* EXTRACTED TEXT
Technologies, ICTs and Ambiguity †

Department of System Analysis, Faculty of Informatics and Statistics, Prague University of Economics and Business, 13067 Prague, Czech Republic
Presented at the 5th International Conference of Philosophy of Information, IS4SI Summit 2021, Online, 12–19 September 2021.
Proceedings 2022, 81(1), 113; https://doi.org/10.3390/proceedings2022081113
Published: 12 September 2021

Abstract

:
The expansion of computers draws our attention to quantitative aspects of information at the expense of its qualitative aspects. We thus lose, do not have sense for, and do not develop the specific human aspects of intuition, creativity, and situation involvement. Every person is a genius in his individuality, which cannot be expressed in quantitative terms and deserves respect.

1. Introduction

Information technologies create the impression that information is unanimous and unambiguous. Because they work with clearly defined information and process it with algorithmized processes only, they make us think that all information is clear-cut.
Technological developments, in general, help in routine and monotone tasks. However, especially when dealing with qualitative data, the use of technologies changes their nature.

2. Quantitative and Qualitative Information

ICTs are based on positivistic science. Anything qualitative includes meanings that can be opened by interpretation only which consists in the interaction between the interpreter and the object of interpretation. Quantitative analysis on the other hand consists in various types of quantitative aggregation, comparison or categorization. It should be noted in passing that numbers can also be interpreted, but this is not quantitative, but rather qualitative analysis.

* INFORMATION PROVIDED
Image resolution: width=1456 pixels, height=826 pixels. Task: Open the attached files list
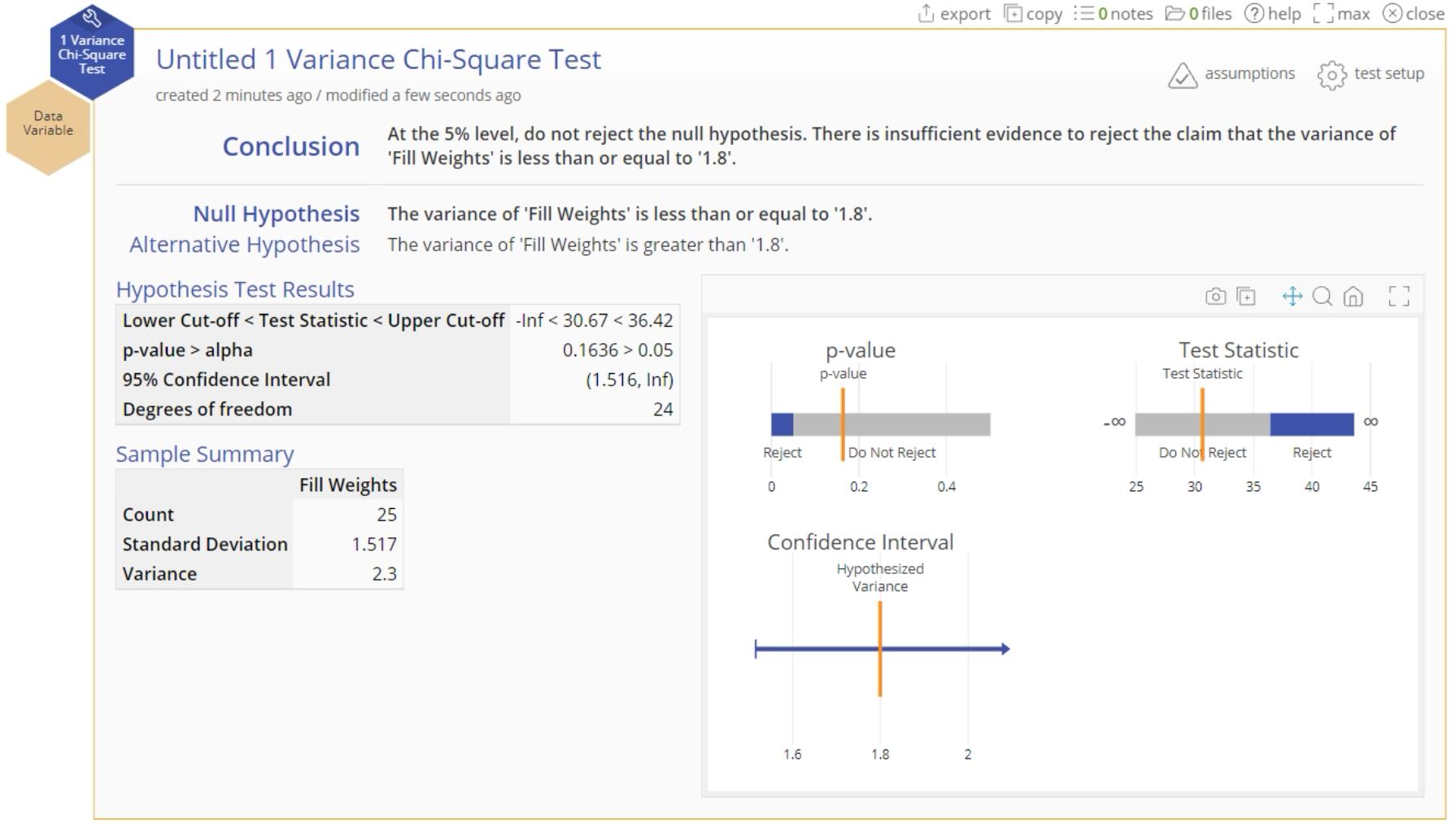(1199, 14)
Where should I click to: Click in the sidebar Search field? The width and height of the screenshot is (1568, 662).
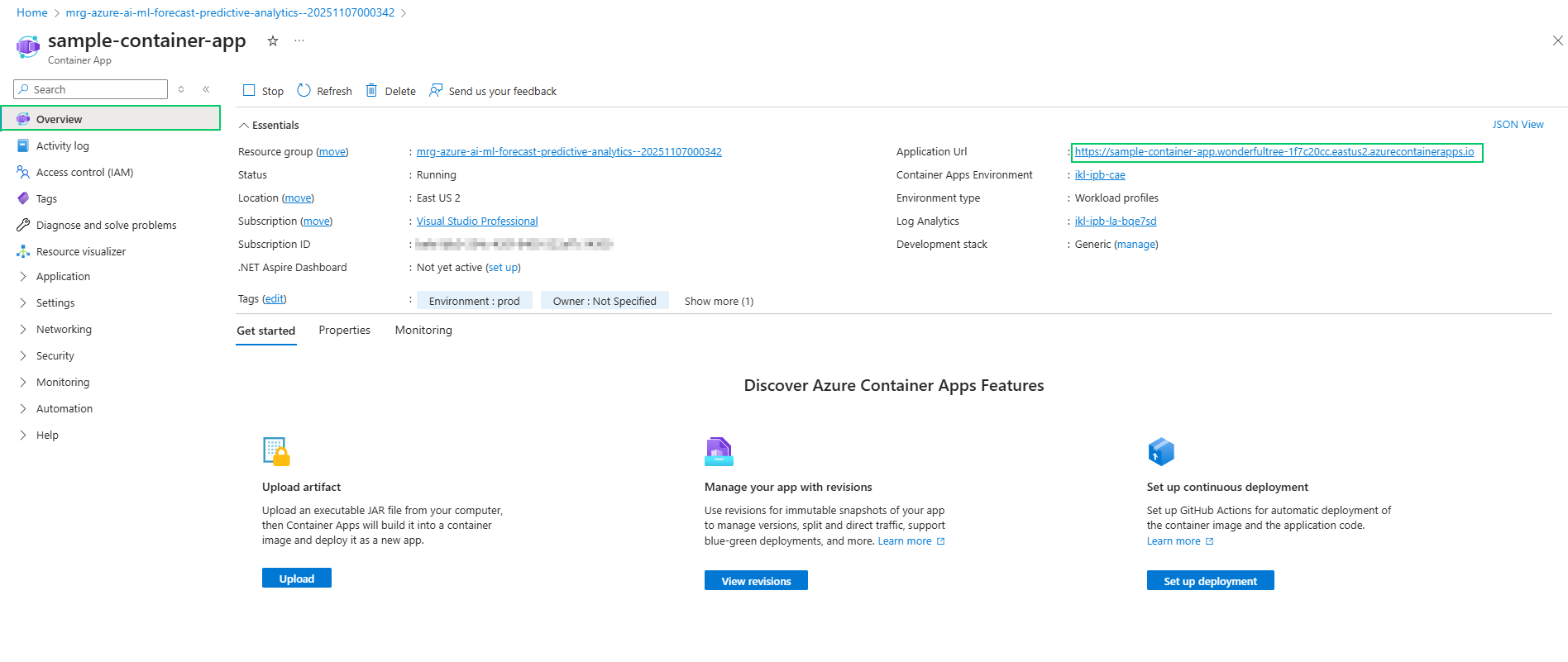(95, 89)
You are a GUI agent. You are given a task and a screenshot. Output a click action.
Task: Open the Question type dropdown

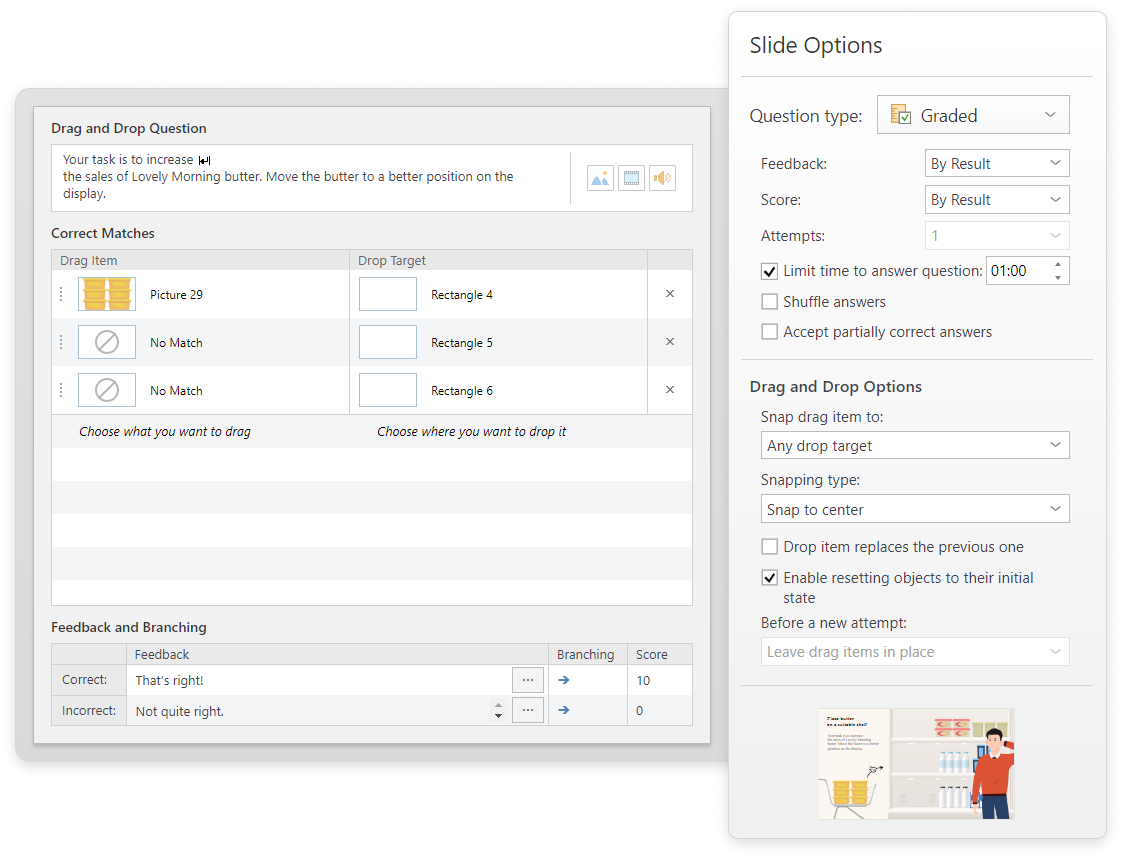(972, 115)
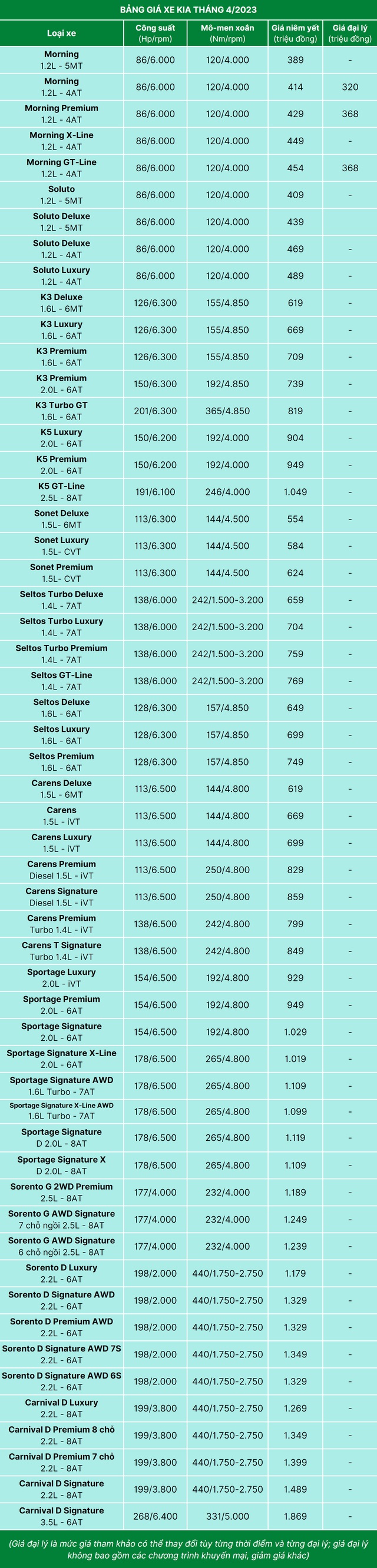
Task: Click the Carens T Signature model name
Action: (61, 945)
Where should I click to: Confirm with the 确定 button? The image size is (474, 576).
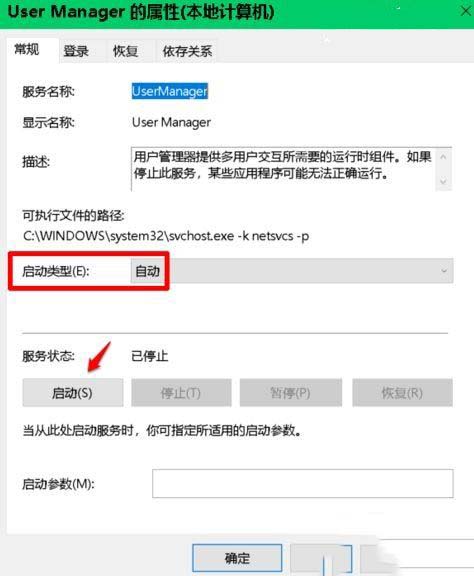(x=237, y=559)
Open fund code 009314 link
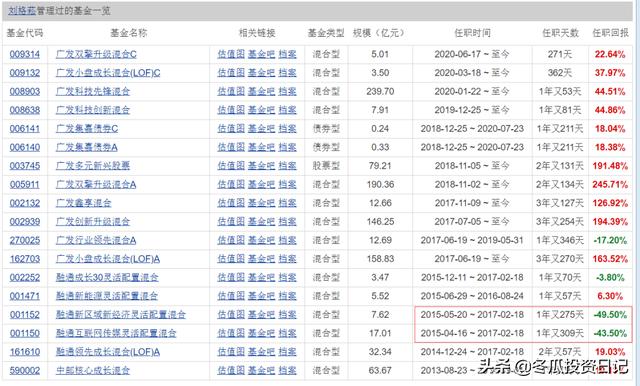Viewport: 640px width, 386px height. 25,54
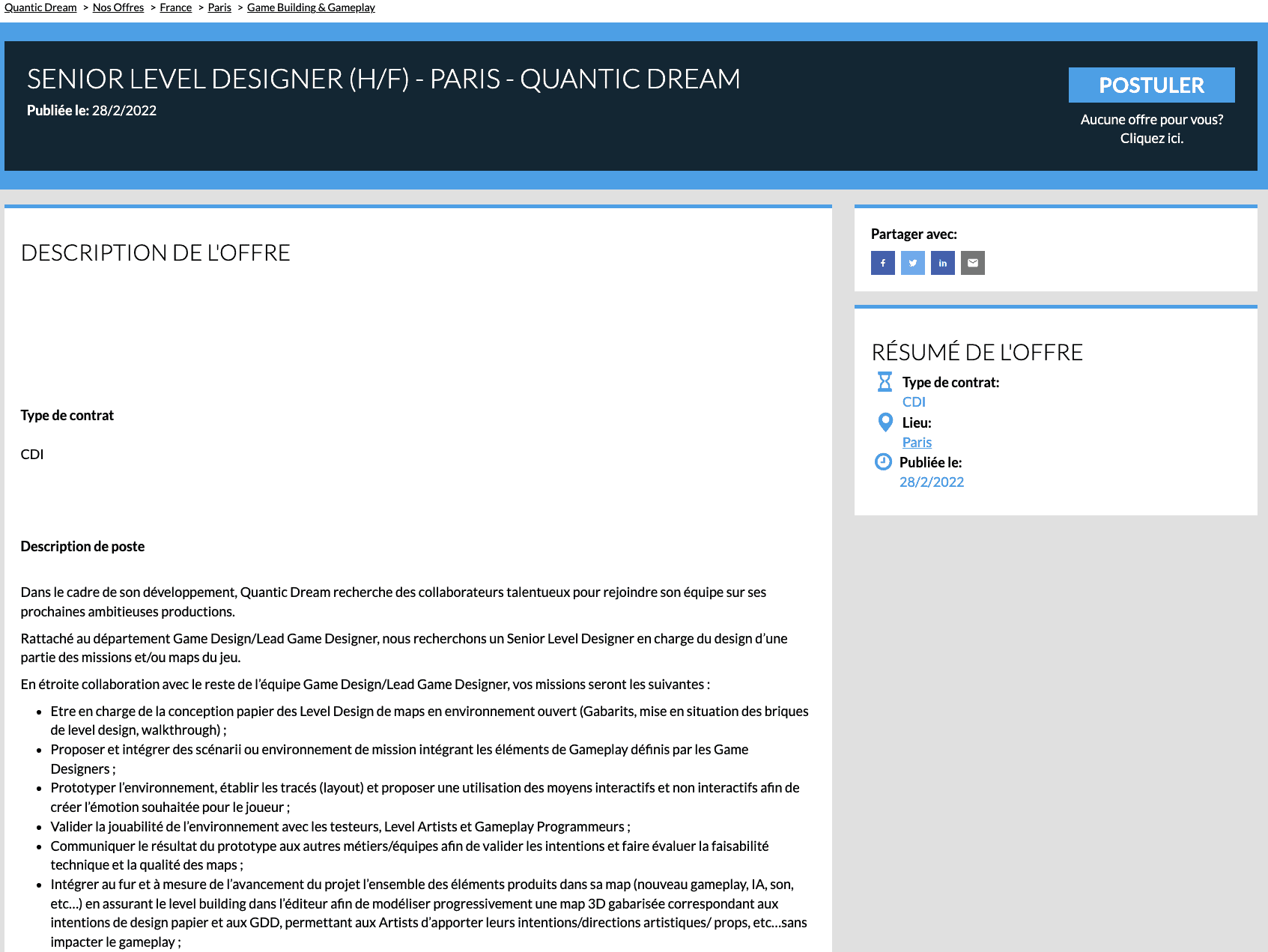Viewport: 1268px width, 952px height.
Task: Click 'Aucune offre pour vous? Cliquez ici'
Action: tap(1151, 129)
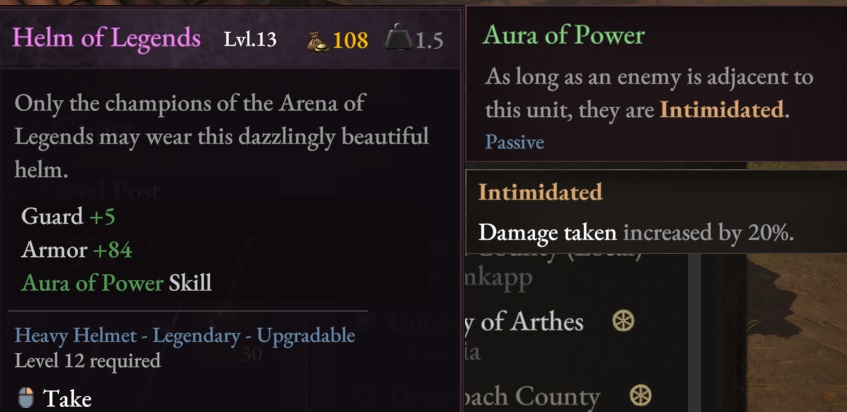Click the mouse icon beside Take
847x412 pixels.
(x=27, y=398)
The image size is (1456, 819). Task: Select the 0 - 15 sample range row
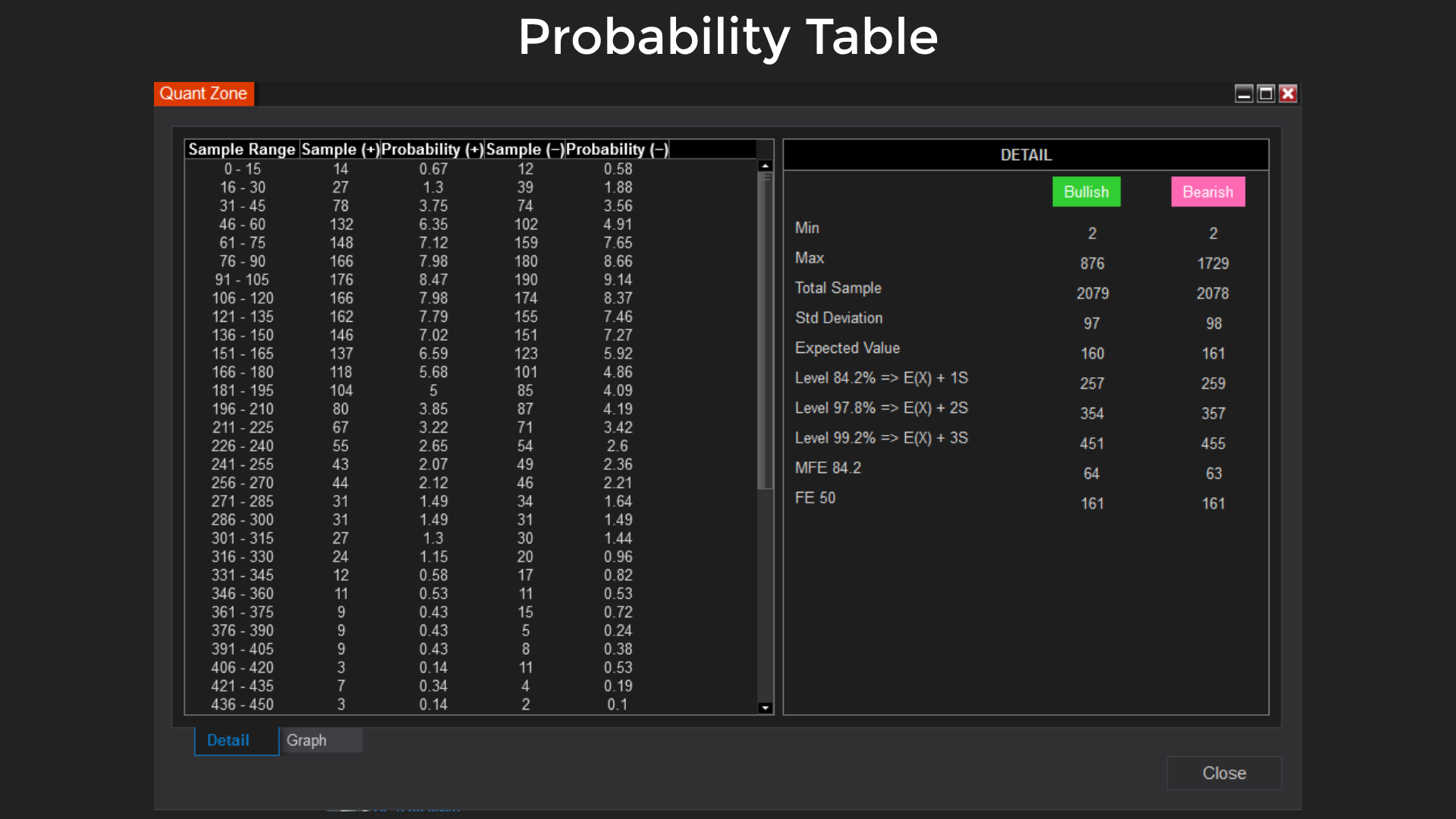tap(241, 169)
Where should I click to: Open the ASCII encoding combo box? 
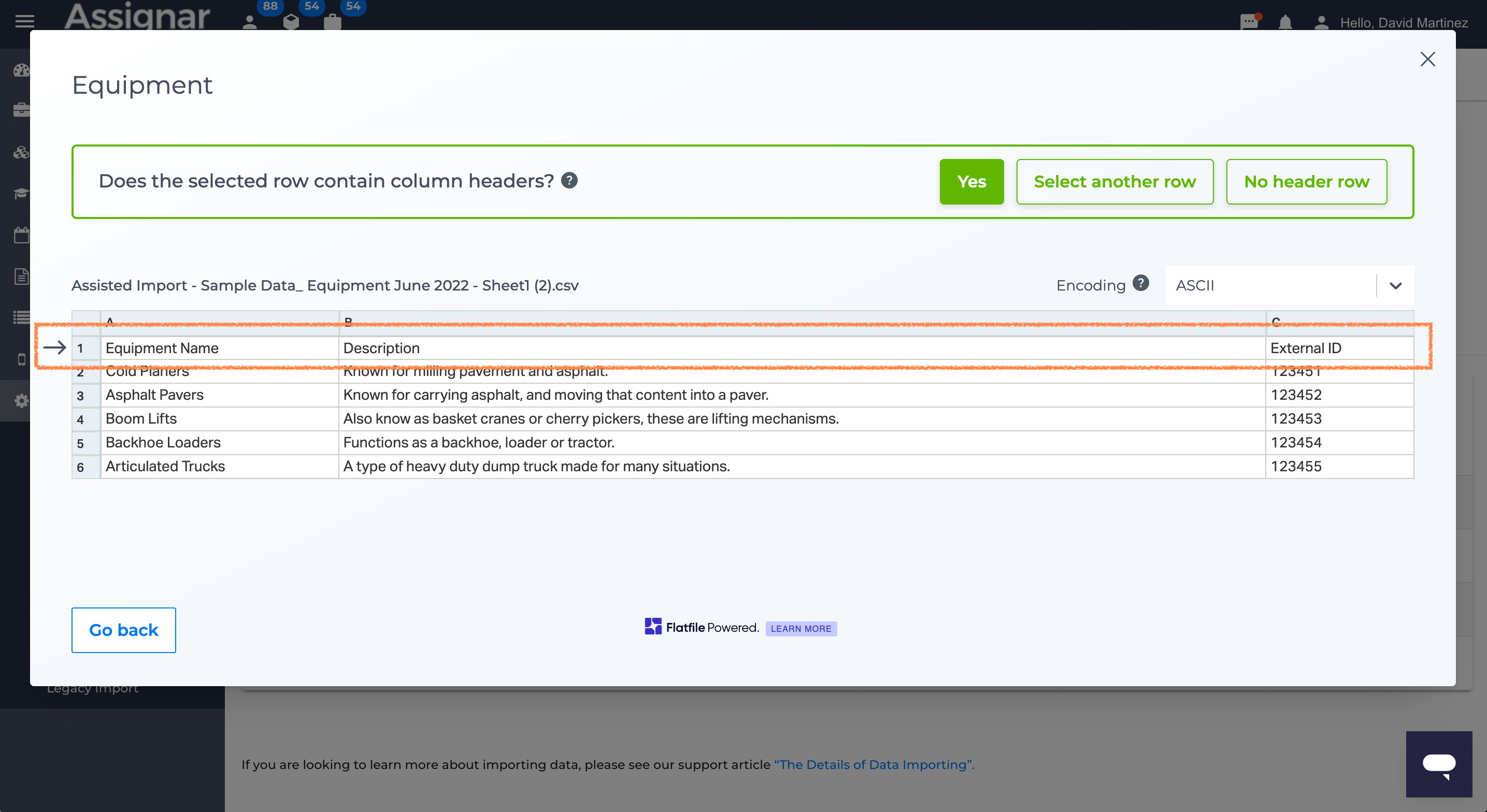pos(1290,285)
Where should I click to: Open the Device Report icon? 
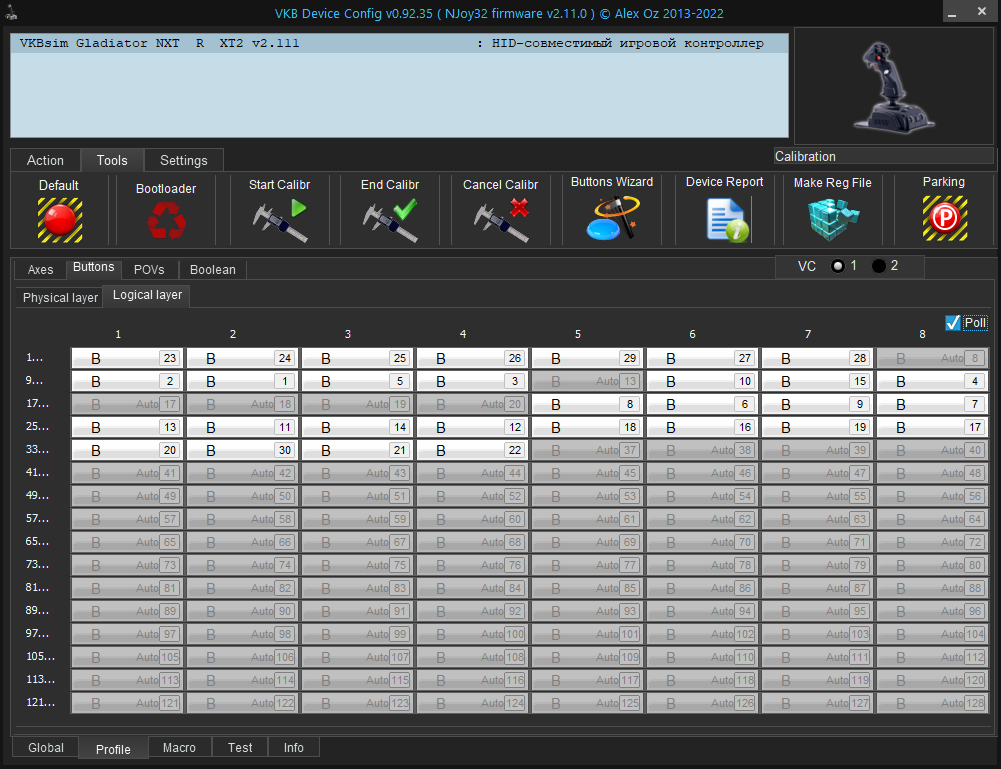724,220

* WHAT IS EXPECTED
Reproduce word for word the part of the text on ICTs and ambiguity between "2. Quantitative and" and "rather qualitative analysis.", inclusive.

* ANSWER BOX
2. Quantitative and Qualitative Information

ICTs are based on positivistic science. Anything qualitative includes meanings that can be opened by interpretation only which consists in the interaction between the interpreter and the object of interpretation. Quantitative analysis on the other hand consists in various types of quantitative aggregation, comparison or categorization. It should be noted in passing that numbers can also be interpreted, but this is not quantitative, but rather qualitative analysis.